### Try it
Word for word, print all of the lines below.

[Start of section]

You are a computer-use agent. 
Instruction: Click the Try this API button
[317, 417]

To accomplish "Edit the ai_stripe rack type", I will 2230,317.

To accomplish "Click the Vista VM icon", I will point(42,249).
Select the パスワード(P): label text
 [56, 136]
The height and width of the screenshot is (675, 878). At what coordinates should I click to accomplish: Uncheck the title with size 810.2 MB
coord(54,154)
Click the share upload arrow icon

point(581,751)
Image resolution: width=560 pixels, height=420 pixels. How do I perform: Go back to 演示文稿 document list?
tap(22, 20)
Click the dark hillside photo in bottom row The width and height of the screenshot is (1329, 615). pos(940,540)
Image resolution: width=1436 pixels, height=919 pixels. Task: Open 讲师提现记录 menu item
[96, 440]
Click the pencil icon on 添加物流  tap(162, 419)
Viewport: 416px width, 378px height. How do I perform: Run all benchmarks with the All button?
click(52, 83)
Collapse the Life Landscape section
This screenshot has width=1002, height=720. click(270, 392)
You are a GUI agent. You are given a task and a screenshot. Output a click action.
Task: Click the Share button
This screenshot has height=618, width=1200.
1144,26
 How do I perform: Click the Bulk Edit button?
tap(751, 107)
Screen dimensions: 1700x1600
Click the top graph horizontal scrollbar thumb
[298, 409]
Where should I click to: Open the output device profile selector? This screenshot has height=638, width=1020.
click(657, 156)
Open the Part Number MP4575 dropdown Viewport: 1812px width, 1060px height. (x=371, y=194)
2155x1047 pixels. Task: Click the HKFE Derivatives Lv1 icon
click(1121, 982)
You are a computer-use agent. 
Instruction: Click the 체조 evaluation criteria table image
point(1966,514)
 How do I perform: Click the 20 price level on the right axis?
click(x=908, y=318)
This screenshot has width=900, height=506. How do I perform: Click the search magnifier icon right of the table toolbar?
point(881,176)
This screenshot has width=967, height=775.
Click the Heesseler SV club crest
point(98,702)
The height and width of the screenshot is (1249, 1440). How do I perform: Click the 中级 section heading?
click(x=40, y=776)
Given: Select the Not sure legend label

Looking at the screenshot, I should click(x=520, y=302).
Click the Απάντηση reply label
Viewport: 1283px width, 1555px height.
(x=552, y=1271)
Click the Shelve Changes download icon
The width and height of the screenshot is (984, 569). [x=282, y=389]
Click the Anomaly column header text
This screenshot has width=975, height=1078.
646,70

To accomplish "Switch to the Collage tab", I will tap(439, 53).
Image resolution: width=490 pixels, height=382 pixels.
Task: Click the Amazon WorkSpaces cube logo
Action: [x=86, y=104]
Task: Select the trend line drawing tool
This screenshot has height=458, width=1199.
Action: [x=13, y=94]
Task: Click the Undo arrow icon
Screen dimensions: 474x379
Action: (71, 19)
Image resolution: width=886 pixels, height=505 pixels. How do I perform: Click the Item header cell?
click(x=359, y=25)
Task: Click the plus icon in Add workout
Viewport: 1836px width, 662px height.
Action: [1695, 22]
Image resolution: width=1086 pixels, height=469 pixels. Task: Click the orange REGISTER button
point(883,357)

[End of section]

### Answer space
You are a computer-use agent. 
Instruction: Click the Try this API button
[317, 417]

To accomplish "Edit the ai_stripe rack type", I will 2230,317.

To accomplish "Click the Vista VM icon", I will point(42,249).
Select the パスワード(P): label text
 [56, 136]
The height and width of the screenshot is (675, 878). At what coordinates should I click to accomplish: Uncheck the title with size 810.2 MB
coord(54,154)
Click the share upload arrow icon

point(581,751)
Image resolution: width=560 pixels, height=420 pixels. How do I perform: Go back to 演示文稿 document list?
tap(22, 20)
Click the dark hillside photo in bottom row The width and height of the screenshot is (1329, 615). pos(940,540)
Image resolution: width=1436 pixels, height=919 pixels. Task: Open 讲师提现记录 menu item
[96, 440]
Click the pencil icon on 添加物流  tap(162, 419)
Viewport: 416px width, 378px height. How do I perform: Run all benchmarks with the All button?
click(52, 83)
Collapse the Life Landscape section
This screenshot has width=1002, height=720. click(270, 392)
You are a GUI agent. You are given a task and a screenshot. Output a click action.
Task: Click the Share button
This screenshot has height=618, width=1200.
1144,26
 How do I perform: Click the Bulk Edit button?
tap(751, 107)
Screen dimensions: 1700x1600
Click the top graph horizontal scrollbar thumb
[298, 409]
Where should I click to: Open the output device profile selector? This screenshot has height=638, width=1020.
click(657, 156)
Open the Part Number MP4575 dropdown Viewport: 1812px width, 1060px height. (x=371, y=194)
2155x1047 pixels. Task: Click the HKFE Derivatives Lv1 icon
click(1121, 982)
You are a computer-use agent. 
Instruction: Click the 체조 evaluation criteria table image
point(1966,514)
 How do I perform: Click the 20 price level on the right axis?
click(x=908, y=318)
This screenshot has width=900, height=506. How do I perform: Click the search magnifier icon right of the table toolbar?
point(881,176)
This screenshot has width=967, height=775.
Click the Heesseler SV club crest
point(98,702)
The height and width of the screenshot is (1249, 1440). How do I perform: Click the 中级 section heading?
click(x=40, y=776)
Given: Select the Not sure legend label

Looking at the screenshot, I should click(x=520, y=302).
Click the Απάντηση reply label
Viewport: 1283px width, 1555px height.
(x=552, y=1271)
Click the Shelve Changes download icon
The width and height of the screenshot is (984, 569). [x=282, y=389]
Click the Anomaly column header text
This screenshot has width=975, height=1078.
646,70

To accomplish "Switch to the Collage tab", I will tap(439, 53).
Image resolution: width=490 pixels, height=382 pixels.
Task: Click the Amazon WorkSpaces cube logo
Action: [x=86, y=104]
Task: Select the trend line drawing tool
This screenshot has height=458, width=1199.
Action: [x=13, y=94]
Task: Click the Undo arrow icon
Screen dimensions: 474x379
Action: (71, 19)
Image resolution: width=886 pixels, height=505 pixels. How do I perform: Click the Item header cell?
click(x=359, y=25)
Task: Click the plus icon in Add workout
Viewport: 1836px width, 662px height.
Action: [1695, 22]
Image resolution: width=1086 pixels, height=469 pixels. Task: Click the orange REGISTER button
point(883,357)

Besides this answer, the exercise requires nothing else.